◆ **HOW TO COMPLETE THIS TASK**
Exact repetition of the data below is required.

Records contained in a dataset
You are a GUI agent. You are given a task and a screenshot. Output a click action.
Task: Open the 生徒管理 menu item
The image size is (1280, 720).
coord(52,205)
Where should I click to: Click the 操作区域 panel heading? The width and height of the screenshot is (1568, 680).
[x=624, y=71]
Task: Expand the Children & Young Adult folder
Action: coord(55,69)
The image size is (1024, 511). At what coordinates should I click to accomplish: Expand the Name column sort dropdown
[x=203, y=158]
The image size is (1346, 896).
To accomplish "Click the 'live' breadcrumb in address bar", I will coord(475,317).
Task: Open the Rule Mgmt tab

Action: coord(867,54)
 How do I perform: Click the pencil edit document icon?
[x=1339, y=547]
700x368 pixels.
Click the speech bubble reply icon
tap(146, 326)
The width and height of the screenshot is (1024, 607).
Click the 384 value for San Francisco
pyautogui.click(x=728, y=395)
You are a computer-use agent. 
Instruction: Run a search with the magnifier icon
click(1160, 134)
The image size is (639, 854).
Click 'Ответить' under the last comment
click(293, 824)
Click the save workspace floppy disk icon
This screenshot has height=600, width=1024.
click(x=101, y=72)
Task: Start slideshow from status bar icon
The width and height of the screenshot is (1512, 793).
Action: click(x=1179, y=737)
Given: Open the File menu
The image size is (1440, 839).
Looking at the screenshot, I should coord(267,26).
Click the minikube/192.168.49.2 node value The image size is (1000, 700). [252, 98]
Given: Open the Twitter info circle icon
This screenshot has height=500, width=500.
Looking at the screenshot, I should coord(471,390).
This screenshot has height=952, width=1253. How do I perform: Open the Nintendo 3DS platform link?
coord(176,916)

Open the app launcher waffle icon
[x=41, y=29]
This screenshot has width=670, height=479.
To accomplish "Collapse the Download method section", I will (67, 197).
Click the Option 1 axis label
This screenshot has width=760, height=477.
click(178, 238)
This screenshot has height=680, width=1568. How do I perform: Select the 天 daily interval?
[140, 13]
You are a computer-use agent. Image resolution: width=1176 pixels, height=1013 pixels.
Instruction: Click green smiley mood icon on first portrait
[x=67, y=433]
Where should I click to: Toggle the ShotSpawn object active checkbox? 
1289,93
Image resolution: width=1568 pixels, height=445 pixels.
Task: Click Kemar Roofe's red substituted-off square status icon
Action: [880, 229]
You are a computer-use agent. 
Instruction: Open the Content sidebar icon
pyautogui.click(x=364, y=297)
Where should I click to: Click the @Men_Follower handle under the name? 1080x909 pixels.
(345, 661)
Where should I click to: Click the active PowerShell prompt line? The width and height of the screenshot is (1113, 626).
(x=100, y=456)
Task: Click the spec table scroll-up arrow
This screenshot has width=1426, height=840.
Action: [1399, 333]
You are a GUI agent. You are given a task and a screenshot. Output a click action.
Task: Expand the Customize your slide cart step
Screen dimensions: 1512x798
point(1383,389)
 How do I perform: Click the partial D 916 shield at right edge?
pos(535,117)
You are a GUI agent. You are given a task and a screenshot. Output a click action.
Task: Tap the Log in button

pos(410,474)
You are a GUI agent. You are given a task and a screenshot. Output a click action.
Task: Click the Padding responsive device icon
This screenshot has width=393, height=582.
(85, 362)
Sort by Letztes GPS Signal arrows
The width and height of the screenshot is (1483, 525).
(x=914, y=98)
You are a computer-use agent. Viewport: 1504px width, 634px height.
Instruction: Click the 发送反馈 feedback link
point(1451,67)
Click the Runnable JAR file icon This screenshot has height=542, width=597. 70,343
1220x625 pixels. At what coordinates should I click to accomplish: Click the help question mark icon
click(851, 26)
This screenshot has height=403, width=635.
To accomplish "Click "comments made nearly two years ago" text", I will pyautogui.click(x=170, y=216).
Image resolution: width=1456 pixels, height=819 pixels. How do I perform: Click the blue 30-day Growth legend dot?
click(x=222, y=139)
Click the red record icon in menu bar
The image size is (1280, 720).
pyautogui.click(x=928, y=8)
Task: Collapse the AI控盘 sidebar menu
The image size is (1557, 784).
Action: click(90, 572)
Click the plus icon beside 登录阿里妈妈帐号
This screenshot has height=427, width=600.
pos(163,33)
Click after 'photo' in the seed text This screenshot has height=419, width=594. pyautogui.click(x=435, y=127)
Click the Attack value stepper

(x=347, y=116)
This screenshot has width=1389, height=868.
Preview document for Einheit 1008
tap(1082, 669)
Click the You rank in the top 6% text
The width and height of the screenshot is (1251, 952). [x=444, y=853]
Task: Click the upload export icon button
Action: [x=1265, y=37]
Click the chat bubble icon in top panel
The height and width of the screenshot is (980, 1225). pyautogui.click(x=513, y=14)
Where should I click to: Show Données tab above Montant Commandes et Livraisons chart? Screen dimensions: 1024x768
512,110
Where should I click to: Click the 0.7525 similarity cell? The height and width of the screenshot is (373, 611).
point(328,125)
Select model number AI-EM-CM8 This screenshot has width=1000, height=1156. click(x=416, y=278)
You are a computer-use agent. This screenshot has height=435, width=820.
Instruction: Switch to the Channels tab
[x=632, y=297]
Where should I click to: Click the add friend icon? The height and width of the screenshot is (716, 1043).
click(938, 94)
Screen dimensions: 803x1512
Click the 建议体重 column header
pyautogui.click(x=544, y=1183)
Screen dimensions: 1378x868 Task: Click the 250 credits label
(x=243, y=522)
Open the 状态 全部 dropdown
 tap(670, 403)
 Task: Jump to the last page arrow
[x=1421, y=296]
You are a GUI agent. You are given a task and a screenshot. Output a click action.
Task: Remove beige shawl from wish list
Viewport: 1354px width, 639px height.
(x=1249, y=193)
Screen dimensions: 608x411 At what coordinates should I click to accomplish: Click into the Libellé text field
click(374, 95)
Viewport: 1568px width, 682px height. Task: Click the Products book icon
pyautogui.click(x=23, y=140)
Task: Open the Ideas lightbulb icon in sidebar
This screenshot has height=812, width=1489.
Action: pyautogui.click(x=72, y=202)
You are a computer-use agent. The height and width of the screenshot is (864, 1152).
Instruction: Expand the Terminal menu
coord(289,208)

◆ **REPLY TO THE EXERCISE**
You are a GUI agent. You are given a task and a screenshot. Output a click action.
Task: Open the 生徒管理 menu item
The image size is (1280, 720).
coord(52,205)
Where should I click to: Click the 操作区域 panel heading? The width and height of the screenshot is (1568, 680).
[x=624, y=71]
Task: Expand the Children & Young Adult folder
Action: coord(55,69)
The image size is (1024, 511). At what coordinates should I click to accomplish: Expand the Name column sort dropdown
[x=203, y=158]
The image size is (1346, 896).
To accomplish "Click the 'live' breadcrumb in address bar", I will coord(475,317).
Task: Open the Rule Mgmt tab

Action: coord(867,54)
 How do I perform: Click the pencil edit document icon?
[x=1339, y=547]
700x368 pixels.
Click the speech bubble reply icon
tap(146, 326)
The width and height of the screenshot is (1024, 607).
Click the 384 value for San Francisco
pyautogui.click(x=728, y=395)
You are a computer-use agent. 
Instruction: Run a search with the magnifier icon
click(1160, 134)
The image size is (639, 854).
Click 'Ответить' under the last comment
click(293, 824)
Click the save workspace floppy disk icon
This screenshot has height=600, width=1024.
click(x=101, y=72)
Task: Start slideshow from status bar icon
The width and height of the screenshot is (1512, 793).
Action: click(x=1179, y=737)
Given: Open the File menu
The image size is (1440, 839).
Looking at the screenshot, I should coord(267,26).
Click the minikube/192.168.49.2 node value The image size is (1000, 700). [252, 98]
Given: Open the Twitter info circle icon
This screenshot has height=500, width=500.
Looking at the screenshot, I should coord(471,390).
This screenshot has height=952, width=1253. How do I perform: Open the Nintendo 3DS platform link?
coord(176,916)

Open the app launcher waffle icon
[x=41, y=29]
This screenshot has width=670, height=479.
To accomplish "Collapse the Download method section", I will (67, 197).
Click the Option 1 axis label
This screenshot has width=760, height=477.
click(178, 238)
This screenshot has height=680, width=1568. How do I perform: Select the 天 daily interval?
[140, 13]
You are a computer-use agent. Image resolution: width=1176 pixels, height=1013 pixels.
Instruction: Click green smiley mood icon on first portrait
[x=67, y=433]
Where should I click to: Toggle the ShotSpawn object active checkbox? 
1289,93
Image resolution: width=1568 pixels, height=445 pixels.
Task: Click Kemar Roofe's red substituted-off square status icon
Action: [880, 229]
You are a computer-use agent. 
Instruction: Open the Content sidebar icon
pyautogui.click(x=364, y=297)
Where should I click to: Click the @Men_Follower handle under the name? 1080x909 pixels.
(345, 661)
Where should I click to: Click the active PowerShell prompt line? The width and height of the screenshot is (1113, 626).
(x=100, y=456)
Task: Click the spec table scroll-up arrow
This screenshot has width=1426, height=840.
Action: [1399, 333]
You are a GUI agent. You are given a task and a screenshot. Output a click action.
Task: Expand the Customize your slide cart step
Screen dimensions: 1512x798
point(1383,389)
 How do I perform: Click the partial D 916 shield at right edge?
pos(535,117)
You are a GUI agent. You are given a task and a screenshot. Output a click action.
Task: Tap the Log in button

pos(410,474)
You are a GUI agent. You are given a task and a screenshot. Output a click action.
Task: Click the Padding responsive device icon
This screenshot has width=393, height=582.
(85, 362)
Sort by Letztes GPS Signal arrows
The width and height of the screenshot is (1483, 525).
(x=914, y=98)
You are a computer-use agent. Viewport: 1504px width, 634px height.
Instruction: Click the 发送反馈 feedback link
point(1451,67)
Click the Runnable JAR file icon This screenshot has height=542, width=597. 70,343
1220x625 pixels. At what coordinates should I click to accomplish: Click the help question mark icon
click(851, 26)
This screenshot has height=403, width=635.
To accomplish "Click "comments made nearly two years ago" text", I will pyautogui.click(x=170, y=216).
Image resolution: width=1456 pixels, height=819 pixels. How do I perform: Click the blue 30-day Growth legend dot?
click(x=222, y=139)
Click the red record icon in menu bar
The image size is (1280, 720).
pyautogui.click(x=928, y=8)
Task: Collapse the AI控盘 sidebar menu
The image size is (1557, 784).
Action: click(90, 572)
Click the plus icon beside 登录阿里妈妈帐号
This screenshot has height=427, width=600.
pos(163,33)
Click after 'photo' in the seed text This screenshot has height=419, width=594. pyautogui.click(x=435, y=127)
Click the Attack value stepper

(x=347, y=116)
This screenshot has width=1389, height=868.
Preview document for Einheit 1008
tap(1082, 669)
Click the You rank in the top 6% text
The width and height of the screenshot is (1251, 952). [x=444, y=853]
Task: Click the upload export icon button
Action: [x=1265, y=37]
Click the chat bubble icon in top panel
The height and width of the screenshot is (980, 1225). pyautogui.click(x=513, y=14)
Where should I click to: Show Données tab above Montant Commandes et Livraisons chart? Screen dimensions: 1024x768
512,110
Where should I click to: Click the 0.7525 similarity cell? The height and width of the screenshot is (373, 611).
point(328,125)
Select model number AI-EM-CM8 This screenshot has width=1000, height=1156. click(x=416, y=278)
You are a computer-use agent. This screenshot has height=435, width=820.
Instruction: Switch to the Channels tab
[x=632, y=297]
Where should I click to: Click the add friend icon? The height and width of the screenshot is (716, 1043).
click(938, 94)
Screen dimensions: 803x1512
Click the 建议体重 column header
pyautogui.click(x=544, y=1183)
Screen dimensions: 1378x868 Task: Click the 250 credits label
(x=243, y=522)
Open the 状态 全部 dropdown
 tap(670, 403)
 Task: Jump to the last page arrow
[x=1421, y=296]
You are a GUI agent. You are given a task and a screenshot. Output a click action.
Task: Remove beige shawl from wish list
Viewport: 1354px width, 639px height.
(x=1249, y=193)
Screen dimensions: 608x411 At what coordinates should I click to accomplish: Click into the Libellé text field
click(374, 95)
Viewport: 1568px width, 682px height. Task: Click the Products book icon
pyautogui.click(x=23, y=140)
Task: Open the Ideas lightbulb icon in sidebar
This screenshot has height=812, width=1489.
Action: pyautogui.click(x=72, y=202)
You are a computer-use agent. The height and width of the screenshot is (864, 1152).
Instruction: Expand the Terminal menu
coord(289,208)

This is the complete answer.